Los números presentados en la reunión, según la CGT, ofrecen un elemento concreto para alimentar esa discusión.
El dato de que 35 de 40 expedientes rechazados con 0% de incapacidad terminaran con algún grado de daño reconocido por el Cuerpo Médico Forense fue utilizado por la central para cuestionar la idea de que el trabajador recurre a la Justicia simplemente para obtener una indemnización.
La lectura sindical es otra: si el sistema administrativo rechaza un reclamo que luego encuentra respaldo pericial en la Justicia, el conflicto no estaría generado por la litigiosidad sino por el funcionamiento previo del propio sistema.
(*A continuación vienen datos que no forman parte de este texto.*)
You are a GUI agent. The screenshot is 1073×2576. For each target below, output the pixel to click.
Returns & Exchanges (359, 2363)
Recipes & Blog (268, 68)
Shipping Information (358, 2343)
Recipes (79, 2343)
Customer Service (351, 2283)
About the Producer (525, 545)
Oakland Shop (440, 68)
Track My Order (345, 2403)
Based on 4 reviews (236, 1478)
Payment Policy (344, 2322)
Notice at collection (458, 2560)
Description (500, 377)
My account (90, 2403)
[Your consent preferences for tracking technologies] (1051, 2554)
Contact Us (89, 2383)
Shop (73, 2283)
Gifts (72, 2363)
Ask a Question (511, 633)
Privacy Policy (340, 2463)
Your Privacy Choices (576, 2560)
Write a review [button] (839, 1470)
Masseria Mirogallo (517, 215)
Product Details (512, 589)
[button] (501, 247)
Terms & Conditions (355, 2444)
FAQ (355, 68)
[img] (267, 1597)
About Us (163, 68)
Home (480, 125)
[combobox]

La CGT pidió continuar el diálogo
Tras el encuentro, la central obrera planteó la necesidad de mantener abiertos los canales institucionales con el Poder Judicial y avanzar en alternativas que permitan garantizar un acceso efectivo a la Justicia para los trabajadores y trabajadoras santafesinos.
La CGT considera que los datos analizados durante la reunión justifican una revisión del funcionamiento de las Comisiones Médicas y de los mecanismos de actualización de los créditos laborales.
El planteo deja así instalado un debate de fondo: si las instancias administrativas realmente están reduciendo la conflictividad o si, por el contrario, los rechazos y demoras terminan trasladando los reclamos hacia los tribunales.
Con las cifras del Cuerpo Médico Forense sobre la mesa, la central sindical salió de la Corte con un argumento que buscará sostener en la discusión sobre el futuro del sistema: la judicialización puede ser el resultado de un trabajador al que primero le dijeron que no tenía daño y después la propia Justicia encontró que sí lo tenía.